=== Stored dataset items ===
*****
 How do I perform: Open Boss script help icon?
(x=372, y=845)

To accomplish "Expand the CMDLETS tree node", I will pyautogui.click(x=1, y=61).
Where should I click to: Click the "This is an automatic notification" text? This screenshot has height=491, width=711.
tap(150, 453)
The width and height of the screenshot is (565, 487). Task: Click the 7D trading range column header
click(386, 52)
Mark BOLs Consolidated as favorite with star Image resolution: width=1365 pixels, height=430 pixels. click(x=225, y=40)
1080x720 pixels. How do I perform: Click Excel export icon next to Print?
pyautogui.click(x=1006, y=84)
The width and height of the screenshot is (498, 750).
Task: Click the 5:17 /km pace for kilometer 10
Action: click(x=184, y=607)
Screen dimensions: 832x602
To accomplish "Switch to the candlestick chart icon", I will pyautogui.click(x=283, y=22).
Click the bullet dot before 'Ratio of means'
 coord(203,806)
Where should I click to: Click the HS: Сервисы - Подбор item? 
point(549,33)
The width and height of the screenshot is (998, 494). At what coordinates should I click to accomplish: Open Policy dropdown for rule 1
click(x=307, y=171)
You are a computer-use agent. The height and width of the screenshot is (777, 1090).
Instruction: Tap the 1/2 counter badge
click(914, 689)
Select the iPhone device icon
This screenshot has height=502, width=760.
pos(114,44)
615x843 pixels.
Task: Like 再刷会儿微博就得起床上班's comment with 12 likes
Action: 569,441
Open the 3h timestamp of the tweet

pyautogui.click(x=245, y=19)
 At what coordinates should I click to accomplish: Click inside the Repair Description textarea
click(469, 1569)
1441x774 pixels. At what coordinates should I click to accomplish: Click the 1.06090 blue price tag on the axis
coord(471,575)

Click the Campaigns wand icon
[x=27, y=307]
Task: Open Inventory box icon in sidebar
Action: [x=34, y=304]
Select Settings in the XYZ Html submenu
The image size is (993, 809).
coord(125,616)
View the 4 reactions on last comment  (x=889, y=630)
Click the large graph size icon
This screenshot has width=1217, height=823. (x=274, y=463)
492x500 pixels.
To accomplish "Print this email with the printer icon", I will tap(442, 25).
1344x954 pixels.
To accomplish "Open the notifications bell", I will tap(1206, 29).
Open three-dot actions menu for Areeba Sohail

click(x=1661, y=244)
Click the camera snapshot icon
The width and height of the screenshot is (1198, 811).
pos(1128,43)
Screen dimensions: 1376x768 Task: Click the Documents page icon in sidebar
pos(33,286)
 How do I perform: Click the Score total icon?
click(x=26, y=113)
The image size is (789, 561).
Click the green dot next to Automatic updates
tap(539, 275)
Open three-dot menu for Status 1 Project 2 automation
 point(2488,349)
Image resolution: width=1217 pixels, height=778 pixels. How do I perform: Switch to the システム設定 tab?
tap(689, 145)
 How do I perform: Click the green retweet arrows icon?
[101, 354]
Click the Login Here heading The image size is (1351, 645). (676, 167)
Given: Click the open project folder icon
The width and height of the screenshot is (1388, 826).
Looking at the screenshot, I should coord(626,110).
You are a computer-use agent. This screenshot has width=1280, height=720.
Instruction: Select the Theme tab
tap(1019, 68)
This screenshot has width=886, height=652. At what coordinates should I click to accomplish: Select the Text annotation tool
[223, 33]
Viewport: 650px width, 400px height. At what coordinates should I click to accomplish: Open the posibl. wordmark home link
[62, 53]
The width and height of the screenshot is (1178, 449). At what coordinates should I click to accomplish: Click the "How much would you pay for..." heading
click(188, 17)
*****
=== Your goal ===
In your response, reproduce the records exactly, every one.

=== Exercise response ===
 How do I perform: Open Boss script help icon?
(x=372, y=845)

To accomplish "Expand the CMDLETS tree node", I will pyautogui.click(x=1, y=61).
Where should I click to: Click the "This is an automatic notification" text? This screenshot has height=491, width=711.
tap(150, 453)
The width and height of the screenshot is (565, 487). Task: Click the 7D trading range column header
click(386, 52)
Mark BOLs Consolidated as favorite with star Image resolution: width=1365 pixels, height=430 pixels. click(x=225, y=40)
1080x720 pixels. How do I perform: Click Excel export icon next to Print?
pyautogui.click(x=1006, y=84)
The width and height of the screenshot is (498, 750).
Task: Click the 5:17 /km pace for kilometer 10
Action: click(x=184, y=607)
Screen dimensions: 832x602
To accomplish "Switch to the candlestick chart icon", I will pyautogui.click(x=283, y=22).
Click the bullet dot before 'Ratio of means'
 coord(203,806)
Where should I click to: Click the HS: Сервисы - Подбор item? 
point(549,33)
The width and height of the screenshot is (998, 494). At what coordinates should I click to accomplish: Open Policy dropdown for rule 1
click(x=307, y=171)
You are a computer-use agent. The height and width of the screenshot is (777, 1090).
Instruction: Tap the 1/2 counter badge
click(914, 689)
Select the iPhone device icon
This screenshot has height=502, width=760.
pos(114,44)
615x843 pixels.
Task: Like 再刷会儿微博就得起床上班's comment with 12 likes
Action: 569,441
Open the 3h timestamp of the tweet

pyautogui.click(x=245, y=19)
 At what coordinates should I click to accomplish: Click inside the Repair Description textarea
click(469, 1569)
1441x774 pixels. At what coordinates should I click to accomplish: Click the 1.06090 blue price tag on the axis
coord(471,575)

Click the Campaigns wand icon
[x=27, y=307]
Task: Open Inventory box icon in sidebar
Action: [x=34, y=304]
Select Settings in the XYZ Html submenu
The image size is (993, 809).
coord(125,616)
View the 4 reactions on last comment  (x=889, y=630)
Click the large graph size icon
This screenshot has width=1217, height=823. (x=274, y=463)
492x500 pixels.
To accomplish "Print this email with the printer icon", I will tap(442, 25).
1344x954 pixels.
To accomplish "Open the notifications bell", I will tap(1206, 29).
Open three-dot actions menu for Areeba Sohail

click(x=1661, y=244)
Click the camera snapshot icon
The width and height of the screenshot is (1198, 811).
pos(1128,43)
Screen dimensions: 1376x768 Task: Click the Documents page icon in sidebar
pos(33,286)
 How do I perform: Click the Score total icon?
click(x=26, y=113)
The image size is (789, 561).
Click the green dot next to Automatic updates
tap(539, 275)
Open three-dot menu for Status 1 Project 2 automation
 point(2488,349)
Image resolution: width=1217 pixels, height=778 pixels. How do I perform: Switch to the システム設定 tab?
tap(689, 145)
 How do I perform: Click the green retweet arrows icon?
[101, 354]
Click the Login Here heading The image size is (1351, 645). (676, 167)
Given: Click the open project folder icon
The width and height of the screenshot is (1388, 826).
Looking at the screenshot, I should coord(626,110).
You are a computer-use agent. This screenshot has width=1280, height=720.
Instruction: Select the Theme tab
tap(1019, 68)
This screenshot has width=886, height=652. At what coordinates should I click to accomplish: Select the Text annotation tool
[223, 33]
Viewport: 650px width, 400px height. At what coordinates should I click to accomplish: Open the posibl. wordmark home link
[62, 53]
The width and height of the screenshot is (1178, 449). At what coordinates should I click to accomplish: Click the "How much would you pay for..." heading
click(188, 17)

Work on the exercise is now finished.